You could even ask your penpal to send you games (if you work something out money wise, don’t be a bully) or if you go on holiday to another country, see if you can find some random cheap games to buy.

5. YouTube/Videos

Of course, gaming culture is pretty big on YouTube now. So look up a game you like, and look up the word ‘gameplay’ in your target language. Then search these on YouTube, and if you’re lucky, you may find some gameplay videos! These are perfect, especially if they’ve included captions (even if they’re auto-generated, it can help!)

I personally found this girl, MoiravanCartier for Italian, and pretty much all the time she has auto-generated captions enabled. It can really help you work out what’s being said.

For German, there’s this girl Tyraphine, who I think has such a great voice and it didn’t take me long to get used to the nuance of the language.

For Japanese, there’s this website called NicoNico, which is basically Japan’s equivalent of YouTube. I believe you can keep the site in English if you want to, but honestly, what’s the point when you can immerse yourself in Japanese even more?! (To help you out if you are learning Japanese, put the word 実況プレイ in the search bar, either on YouTube or on NicoNico, and perhaps even a Japanese video game title. Then click search and you should find a bunch of videos. Just keep watching until you find people you like! The comments also scroll across the video so you can practice your reading too! No excuses!)

nico

And so on and so forth.

Now that I’ve given you the way to study, how do you actually study?

Well, if you’re a beginner you may feel pretty overwhelmed, but it gets easier the more you immerse yourself. Don’t try to worry too much about understanding, that’ll come much later. For now, try and get a feel for the language. Perhaps repeat stuff that you hear or note down the odd simple word which you think could be important, whether that be from a game itself or from a video!

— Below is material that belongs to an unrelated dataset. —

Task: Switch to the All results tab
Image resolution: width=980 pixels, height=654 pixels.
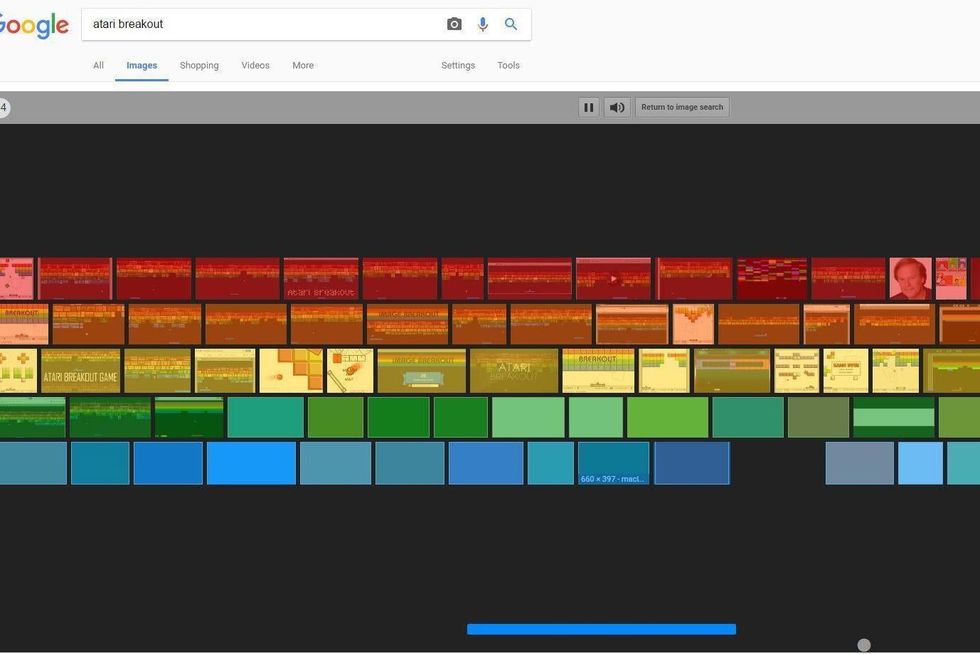Action: click(x=98, y=65)
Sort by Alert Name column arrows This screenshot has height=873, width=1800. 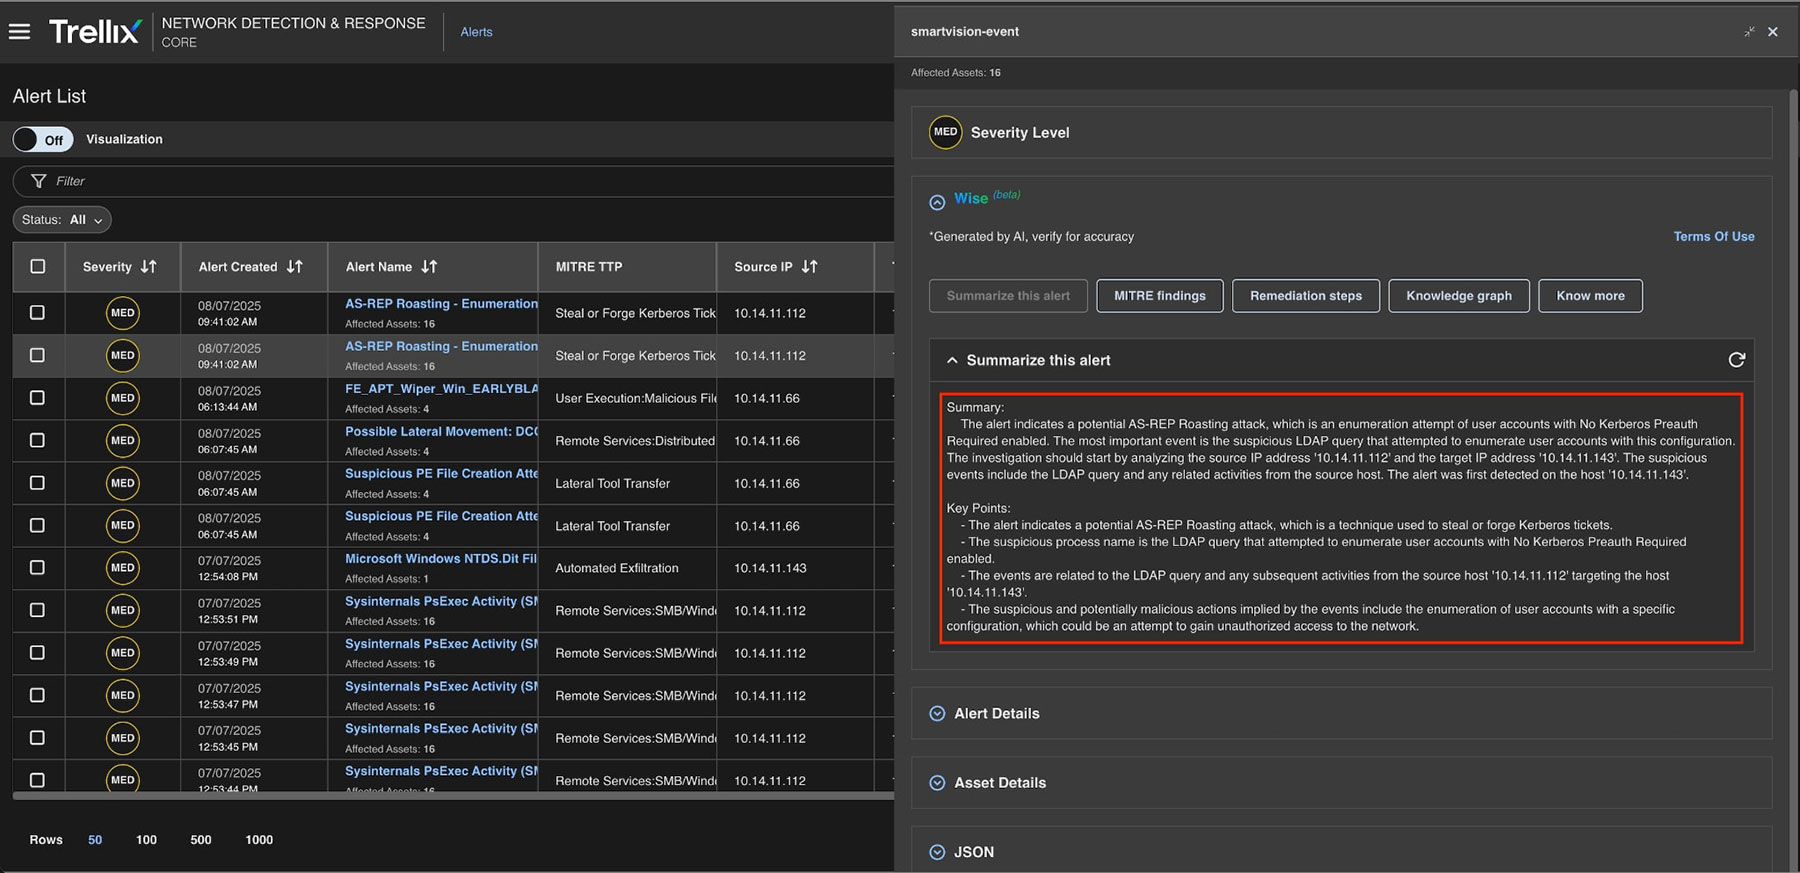pos(429,267)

If you are more of an intermediate or advanced speaker of a language, then perhaps you can figure out some techniques that you like. For example, I personally like to go through a gameplay video, stopping at words I don’t know and writing them down. You may like to watch the video first before going through again, then pausing when you hear words don’t know. That goes for playing games too, why not play the game first and then go back through again and see what you can learn?

There are so many ways that you can incorporate things you enjoy into language learning. Some of these techniques can be changed and manipulated, and you could put them to practice even with music, movies and TV shows. There’s so much fun to be had, people! But I do wish you all the best of luck with your language learning.

Thank you for reading and Happy Gaming!